_REQUIRED TASK A_
In the McGregor boxing thread, rewrite the part that opens with the words containing "He may also" and closes with "Buka (Feb 8, 2017)", putting "Nick Diaz" in place of "Nate Diaz".

_TEXT_
-- BEGIN --
# Mcgrgegor boxing sparring



## Headhunter (Feb 8, 2017)

So this was posted by his gym and lets just say it pretty much kills any ideas that he could beat mayweather. 

Conor McGregor releases boxing training video


----------



## Tez3 (Feb 8, 2017)

McGregor plays games, don't believe everything you see.


----------



## marques (Feb 8, 2017)

If it happens, he will win millions. Then he can retire in peace. Or continue MMA, without this (potential) loss affecting his MMA record or status. And if he wins, he will replace God (this inside CM mind).

He may also fight Nate Diaz in boxing, both got boxing licences recently (for the same State, I guess). More million$$...

McGregor business here.


----------



## Buka (Feb 8, 2017)

I'm with Tez, I ain't buying.


----------



## Monkey Turned Wolf (Feb 8, 2017)

I honestly dont care in the slightest. Mayweather is an amazing boxer, but all of his skills are devoted to the art of boxing. Mcgregor has learned the skills to make his audience excited about whatever fight he is in, and if he loses how to make excuses for it.

Either way, mayweather will make money, and mcgregor has a 50/50 opportunity to gain from it.


----------
-- END --
_LISTING_
-- BEGIN --
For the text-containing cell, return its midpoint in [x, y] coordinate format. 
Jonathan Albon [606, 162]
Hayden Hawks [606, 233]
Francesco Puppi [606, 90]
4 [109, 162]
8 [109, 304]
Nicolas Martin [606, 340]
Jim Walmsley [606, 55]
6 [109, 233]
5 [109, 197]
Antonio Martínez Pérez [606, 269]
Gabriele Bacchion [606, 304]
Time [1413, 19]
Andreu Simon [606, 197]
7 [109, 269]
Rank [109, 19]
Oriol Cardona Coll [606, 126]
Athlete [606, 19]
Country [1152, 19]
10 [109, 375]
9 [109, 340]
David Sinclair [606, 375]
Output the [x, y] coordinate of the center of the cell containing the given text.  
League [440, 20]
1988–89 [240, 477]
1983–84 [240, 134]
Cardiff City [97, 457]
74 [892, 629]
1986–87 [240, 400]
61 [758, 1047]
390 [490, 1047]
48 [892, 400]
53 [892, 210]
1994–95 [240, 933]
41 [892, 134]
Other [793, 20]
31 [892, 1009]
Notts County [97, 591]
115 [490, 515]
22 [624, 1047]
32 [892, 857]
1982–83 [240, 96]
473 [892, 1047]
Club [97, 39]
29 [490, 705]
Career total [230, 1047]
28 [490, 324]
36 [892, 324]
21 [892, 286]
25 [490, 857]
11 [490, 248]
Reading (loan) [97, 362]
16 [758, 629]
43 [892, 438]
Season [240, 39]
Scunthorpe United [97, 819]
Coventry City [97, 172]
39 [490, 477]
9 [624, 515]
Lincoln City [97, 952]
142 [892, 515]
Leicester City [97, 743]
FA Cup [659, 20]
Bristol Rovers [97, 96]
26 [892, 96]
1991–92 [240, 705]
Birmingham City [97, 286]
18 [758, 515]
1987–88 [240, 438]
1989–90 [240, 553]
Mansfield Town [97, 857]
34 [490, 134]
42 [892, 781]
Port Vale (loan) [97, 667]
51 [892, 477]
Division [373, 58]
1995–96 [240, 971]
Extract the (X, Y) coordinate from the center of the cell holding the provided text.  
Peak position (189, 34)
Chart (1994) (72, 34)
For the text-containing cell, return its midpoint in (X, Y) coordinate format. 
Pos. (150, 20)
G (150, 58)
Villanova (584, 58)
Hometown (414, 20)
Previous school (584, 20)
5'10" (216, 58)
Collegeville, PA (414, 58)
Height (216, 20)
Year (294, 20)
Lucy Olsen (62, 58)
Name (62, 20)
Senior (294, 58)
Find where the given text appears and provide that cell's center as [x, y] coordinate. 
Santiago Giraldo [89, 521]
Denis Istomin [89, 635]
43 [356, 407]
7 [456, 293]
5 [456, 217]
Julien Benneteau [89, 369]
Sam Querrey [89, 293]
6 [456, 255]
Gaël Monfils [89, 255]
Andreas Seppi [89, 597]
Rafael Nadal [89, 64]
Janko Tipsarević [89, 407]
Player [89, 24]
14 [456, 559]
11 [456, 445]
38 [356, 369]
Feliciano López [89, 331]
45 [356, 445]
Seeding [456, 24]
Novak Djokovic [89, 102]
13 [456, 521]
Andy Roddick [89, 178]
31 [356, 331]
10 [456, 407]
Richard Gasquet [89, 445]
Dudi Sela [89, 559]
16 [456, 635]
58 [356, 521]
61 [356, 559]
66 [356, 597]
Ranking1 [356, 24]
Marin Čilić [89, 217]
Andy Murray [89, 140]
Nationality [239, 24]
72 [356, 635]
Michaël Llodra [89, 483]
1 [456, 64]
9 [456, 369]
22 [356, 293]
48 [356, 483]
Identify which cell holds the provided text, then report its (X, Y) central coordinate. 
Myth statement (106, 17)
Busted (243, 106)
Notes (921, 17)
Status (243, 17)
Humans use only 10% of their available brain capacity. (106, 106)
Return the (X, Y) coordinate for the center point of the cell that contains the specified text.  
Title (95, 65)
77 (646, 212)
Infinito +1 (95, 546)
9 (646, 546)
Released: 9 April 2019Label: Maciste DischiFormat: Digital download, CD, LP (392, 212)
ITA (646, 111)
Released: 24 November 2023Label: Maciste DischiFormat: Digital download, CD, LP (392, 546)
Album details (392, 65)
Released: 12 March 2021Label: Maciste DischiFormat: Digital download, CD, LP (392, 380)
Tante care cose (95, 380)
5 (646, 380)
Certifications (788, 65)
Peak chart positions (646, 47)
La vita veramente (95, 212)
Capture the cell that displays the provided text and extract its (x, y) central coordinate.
-- END --
_REQUIRED TASK B_
Reproduce the records without changes, from the first line of the records through the line that contains "Antonio Martínez Pérez [606, 269]".

_FINISHED ANSWER A_
He may also fight Nick Diaz in boxing, both got boxing licences recently (for the same State, I guess). More million$$...

McGregor business here.


----------



## Buka (Feb 8, 2017)

_FINISHED ANSWER B_
For the text-containing cell, return its midpoint in [x, y] coordinate format. 
Jonathan Albon [606, 162]
Hayden Hawks [606, 233]
Francesco Puppi [606, 90]
4 [109, 162]
8 [109, 304]
Nicolas Martin [606, 340]
Jim Walmsley [606, 55]
6 [109, 233]
5 [109, 197]
Antonio Martínez Pérez [606, 269]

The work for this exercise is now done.